Un indicador clave que los inversores deben seguir de cerca
Seth Carpenter, economista jefe global de Morgan Stanley, señaló en otra conferencia que el aumento de la inflación impulsado por los precios del petróleo probablemente sea solo temporal. “Si la situación empeora hasta el punto de afectar el crecimiento económico, con el tiempo esto podría reducir aún más las tendencias inflacionarias subyacentes, especialmente la inflación subyacente”, explicó.

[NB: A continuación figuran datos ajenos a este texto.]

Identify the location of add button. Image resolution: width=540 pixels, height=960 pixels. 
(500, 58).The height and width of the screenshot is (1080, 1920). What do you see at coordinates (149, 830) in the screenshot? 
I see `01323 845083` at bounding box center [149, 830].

Por su parte, Matthew Hornbach, director de estrategia macro global de Morgan Stanley, afirmó que el “índice de inflación swap” puede ser una herramienta útil para medir en qué medida los precios elevados del petróleo están reprimiendo la demanda del mercado.
Desde que los precios del petróleo superaron los 100 dólares por barril por primera vez desde 2022, la tasa de inflación swap a un año vista ha subido unos 20 puntos básicos, hasta aproximadamente el 2.5%. Hornbach señaló que si esta tasa cae, sería una señal de compra de bonos del Tesoro de EE. UU. y de expectativas de más recortes de tasas, ya que el mercado pasaría de preocuparse por la inflación a preocuparse por la demanda debilitada. “Este es uno de los indicadores más importantes en tu panel de control”, concluyó.